### Data for the task
------

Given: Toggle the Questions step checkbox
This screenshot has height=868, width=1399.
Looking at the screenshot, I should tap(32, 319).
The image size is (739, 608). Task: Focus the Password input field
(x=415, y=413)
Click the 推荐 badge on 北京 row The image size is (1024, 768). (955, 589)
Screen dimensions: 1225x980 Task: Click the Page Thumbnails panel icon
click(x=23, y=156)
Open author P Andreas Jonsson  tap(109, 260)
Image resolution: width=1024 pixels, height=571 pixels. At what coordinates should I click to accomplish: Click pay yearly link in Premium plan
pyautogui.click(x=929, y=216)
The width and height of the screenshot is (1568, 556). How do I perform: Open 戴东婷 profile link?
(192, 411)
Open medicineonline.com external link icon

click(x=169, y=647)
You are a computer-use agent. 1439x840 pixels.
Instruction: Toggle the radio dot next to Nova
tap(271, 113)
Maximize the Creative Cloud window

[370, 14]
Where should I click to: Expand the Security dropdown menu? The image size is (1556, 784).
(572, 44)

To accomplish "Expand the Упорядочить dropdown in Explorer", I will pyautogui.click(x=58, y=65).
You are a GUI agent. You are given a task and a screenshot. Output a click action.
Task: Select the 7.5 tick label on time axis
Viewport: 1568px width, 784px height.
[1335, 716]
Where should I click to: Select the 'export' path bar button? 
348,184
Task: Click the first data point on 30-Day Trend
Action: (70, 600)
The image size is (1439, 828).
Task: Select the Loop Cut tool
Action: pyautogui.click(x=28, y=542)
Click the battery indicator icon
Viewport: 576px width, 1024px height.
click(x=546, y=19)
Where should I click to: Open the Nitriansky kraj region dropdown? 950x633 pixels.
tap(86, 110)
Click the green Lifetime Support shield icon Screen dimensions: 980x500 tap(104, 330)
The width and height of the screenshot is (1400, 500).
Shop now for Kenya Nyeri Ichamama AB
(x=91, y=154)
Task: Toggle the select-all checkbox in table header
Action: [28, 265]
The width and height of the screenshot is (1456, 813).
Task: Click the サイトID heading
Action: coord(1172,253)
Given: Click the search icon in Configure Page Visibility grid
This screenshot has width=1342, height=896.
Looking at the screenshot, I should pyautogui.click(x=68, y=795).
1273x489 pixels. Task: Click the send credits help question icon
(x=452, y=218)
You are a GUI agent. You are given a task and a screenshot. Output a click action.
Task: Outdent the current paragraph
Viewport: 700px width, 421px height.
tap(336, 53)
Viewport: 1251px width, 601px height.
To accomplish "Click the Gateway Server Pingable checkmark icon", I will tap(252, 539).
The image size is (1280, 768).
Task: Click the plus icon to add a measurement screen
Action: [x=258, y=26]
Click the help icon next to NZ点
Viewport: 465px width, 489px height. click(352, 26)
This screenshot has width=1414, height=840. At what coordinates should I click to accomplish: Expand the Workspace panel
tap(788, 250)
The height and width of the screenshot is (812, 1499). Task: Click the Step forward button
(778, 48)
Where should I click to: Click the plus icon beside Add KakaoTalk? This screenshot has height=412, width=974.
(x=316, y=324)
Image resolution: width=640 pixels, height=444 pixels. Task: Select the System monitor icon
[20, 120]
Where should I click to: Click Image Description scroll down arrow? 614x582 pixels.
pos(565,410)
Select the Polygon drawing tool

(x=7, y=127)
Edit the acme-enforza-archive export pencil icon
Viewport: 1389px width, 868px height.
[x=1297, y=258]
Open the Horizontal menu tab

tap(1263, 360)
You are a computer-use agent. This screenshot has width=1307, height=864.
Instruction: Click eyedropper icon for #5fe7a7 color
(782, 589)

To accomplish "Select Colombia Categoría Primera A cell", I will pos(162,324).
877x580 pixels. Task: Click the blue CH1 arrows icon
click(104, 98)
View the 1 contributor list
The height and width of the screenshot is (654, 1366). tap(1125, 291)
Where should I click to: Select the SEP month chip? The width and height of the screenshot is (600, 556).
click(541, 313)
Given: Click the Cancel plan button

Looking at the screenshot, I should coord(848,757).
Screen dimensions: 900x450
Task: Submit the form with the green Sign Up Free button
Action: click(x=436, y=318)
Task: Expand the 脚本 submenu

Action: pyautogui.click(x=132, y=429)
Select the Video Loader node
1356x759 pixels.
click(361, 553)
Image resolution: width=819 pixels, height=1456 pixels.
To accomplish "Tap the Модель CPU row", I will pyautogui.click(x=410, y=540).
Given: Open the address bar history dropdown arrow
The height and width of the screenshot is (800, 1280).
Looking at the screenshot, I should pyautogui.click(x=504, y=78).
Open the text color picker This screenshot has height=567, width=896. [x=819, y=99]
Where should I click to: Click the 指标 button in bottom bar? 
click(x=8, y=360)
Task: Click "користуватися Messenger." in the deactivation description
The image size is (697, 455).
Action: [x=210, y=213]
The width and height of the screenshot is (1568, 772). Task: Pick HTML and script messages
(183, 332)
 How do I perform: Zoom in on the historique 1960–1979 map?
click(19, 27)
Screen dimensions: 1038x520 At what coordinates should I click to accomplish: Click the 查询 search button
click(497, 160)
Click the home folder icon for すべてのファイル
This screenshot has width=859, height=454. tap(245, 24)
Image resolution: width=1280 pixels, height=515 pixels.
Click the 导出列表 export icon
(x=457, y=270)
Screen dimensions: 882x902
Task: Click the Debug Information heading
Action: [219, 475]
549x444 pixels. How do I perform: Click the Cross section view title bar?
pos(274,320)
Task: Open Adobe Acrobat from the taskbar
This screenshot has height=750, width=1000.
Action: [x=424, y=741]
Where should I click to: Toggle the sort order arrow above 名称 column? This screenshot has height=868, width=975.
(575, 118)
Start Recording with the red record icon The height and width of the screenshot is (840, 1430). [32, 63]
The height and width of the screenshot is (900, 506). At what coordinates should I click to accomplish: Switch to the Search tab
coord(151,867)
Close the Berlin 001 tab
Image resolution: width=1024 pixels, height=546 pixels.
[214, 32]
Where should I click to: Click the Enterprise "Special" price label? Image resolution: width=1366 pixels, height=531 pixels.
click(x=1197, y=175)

------

Please repeat the complete material exactly, with nothing omitted.

Given: Toggle the Questions step checkbox
This screenshot has height=868, width=1399.
Looking at the screenshot, I should tap(32, 319).
The image size is (739, 608). Task: Focus the Password input field
(x=415, y=413)
Click the 推荐 badge on 北京 row The image size is (1024, 768). (955, 589)
Screen dimensions: 1225x980 Task: Click the Page Thumbnails panel icon
click(x=23, y=156)
Open author P Andreas Jonsson  tap(109, 260)
Image resolution: width=1024 pixels, height=571 pixels. At what coordinates should I click to accomplish: Click pay yearly link in Premium plan
pyautogui.click(x=929, y=216)
The width and height of the screenshot is (1568, 556). How do I perform: Open 戴东婷 profile link?
(192, 411)
Open medicineonline.com external link icon

click(x=169, y=647)
You are a computer-use agent. 1439x840 pixels.
Instruction: Toggle the radio dot next to Nova
tap(271, 113)
Maximize the Creative Cloud window

[370, 14]
Where should I click to: Expand the Security dropdown menu? The image size is (1556, 784).
(572, 44)

To accomplish "Expand the Упорядочить dropdown in Explorer", I will pyautogui.click(x=58, y=65).
You are a GUI agent. You are given a task and a screenshot. Output a click action.
Task: Select the 7.5 tick label on time axis
Viewport: 1568px width, 784px height.
[1335, 716]
Where should I click to: Select the 'export' path bar button? 
348,184
Task: Click the first data point on 30-Day Trend
Action: (70, 600)
The image size is (1439, 828).
Task: Select the Loop Cut tool
Action: pyautogui.click(x=28, y=542)
Click the battery indicator icon
Viewport: 576px width, 1024px height.
click(x=546, y=19)
Where should I click to: Open the Nitriansky kraj region dropdown? 950x633 pixels.
tap(86, 110)
Click the green Lifetime Support shield icon Screen dimensions: 980x500 tap(104, 330)
The width and height of the screenshot is (1400, 500).
Shop now for Kenya Nyeri Ichamama AB
(x=91, y=154)
Task: Toggle the select-all checkbox in table header
Action: [28, 265]
The width and height of the screenshot is (1456, 813).
Task: Click the サイトID heading
Action: coord(1172,253)
Given: Click the search icon in Configure Page Visibility grid
This screenshot has width=1342, height=896.
Looking at the screenshot, I should pyautogui.click(x=68, y=795).
1273x489 pixels. Task: Click the send credits help question icon
(x=452, y=218)
You are a GUI agent. You are given a task and a screenshot. Output a click action.
Task: Outdent the current paragraph
Viewport: 700px width, 421px height.
tap(336, 53)
Viewport: 1251px width, 601px height.
To accomplish "Click the Gateway Server Pingable checkmark icon", I will tap(252, 539).
The image size is (1280, 768).
Task: Click the plus icon to add a measurement screen
Action: [x=258, y=26]
Click the help icon next to NZ点
Viewport: 465px width, 489px height. click(352, 26)
This screenshot has width=1414, height=840. At what coordinates should I click to accomplish: Expand the Workspace panel
tap(788, 250)
The height and width of the screenshot is (812, 1499). Task: Click the Step forward button
(778, 48)
Where should I click to: Click the plus icon beside Add KakaoTalk? This screenshot has height=412, width=974.
(x=316, y=324)
Image resolution: width=640 pixels, height=444 pixels. Task: Select the System monitor icon
[20, 120]
Where should I click to: Click Image Description scroll down arrow? 614x582 pixels.
pos(565,410)
Select the Polygon drawing tool

(x=7, y=127)
Edit the acme-enforza-archive export pencil icon
Viewport: 1389px width, 868px height.
[x=1297, y=258]
Open the Horizontal menu tab

tap(1263, 360)
You are a computer-use agent. This screenshot has width=1307, height=864.
Instruction: Click eyedropper icon for #5fe7a7 color
(782, 589)

To accomplish "Select Colombia Categoría Primera A cell", I will pos(162,324).
877x580 pixels. Task: Click the blue CH1 arrows icon
click(104, 98)
View the 1 contributor list
The height and width of the screenshot is (654, 1366). tap(1125, 291)
Where should I click to: Select the SEP month chip? The width and height of the screenshot is (600, 556).
click(541, 313)
Given: Click the Cancel plan button

Looking at the screenshot, I should coord(848,757).
Screen dimensions: 900x450
Task: Submit the form with the green Sign Up Free button
Action: click(x=436, y=318)
Task: Expand the 脚本 submenu

Action: pyautogui.click(x=132, y=429)
Select the Video Loader node
1356x759 pixels.
click(361, 553)
Image resolution: width=819 pixels, height=1456 pixels.
To accomplish "Tap the Модель CPU row", I will pyautogui.click(x=410, y=540).
Given: Open the address bar history dropdown arrow
The height and width of the screenshot is (800, 1280).
Looking at the screenshot, I should pyautogui.click(x=504, y=78).
Open the text color picker This screenshot has height=567, width=896. [x=819, y=99]
Where should I click to: Click the 指标 button in bottom bar? 
click(x=8, y=360)
Task: Click "користуватися Messenger." in the deactivation description
The image size is (697, 455).
Action: [x=210, y=213]
The width and height of the screenshot is (1568, 772). Task: Pick HTML and script messages
(183, 332)
 How do I perform: Zoom in on the historique 1960–1979 map?
click(19, 27)
Screen dimensions: 1038x520 At what coordinates should I click to accomplish: Click the 查询 search button
click(497, 160)
Click the home folder icon for すべてのファイル
This screenshot has width=859, height=454. tap(245, 24)
Image resolution: width=1280 pixels, height=515 pixels.
Click the 导出列表 export icon
(x=457, y=270)
Screen dimensions: 882x902
Task: Click the Debug Information heading
Action: [219, 475]
549x444 pixels. How do I perform: Click the Cross section view title bar?
pos(274,320)
Task: Open Adobe Acrobat from the taskbar
This screenshot has height=750, width=1000.
Action: [x=424, y=741]
Where should I click to: Toggle the sort order arrow above 名称 column? This screenshot has height=868, width=975.
(575, 118)
Start Recording with the red record icon The height and width of the screenshot is (840, 1430). [32, 63]
The height and width of the screenshot is (900, 506). At what coordinates should I click to accomplish: Switch to the Search tab
coord(151,867)
Close the Berlin 001 tab
Image resolution: width=1024 pixels, height=546 pixels.
[214, 32]
Where should I click to: Click the Enterprise "Special" price label? Image resolution: width=1366 pixels, height=531 pixels.
click(x=1197, y=175)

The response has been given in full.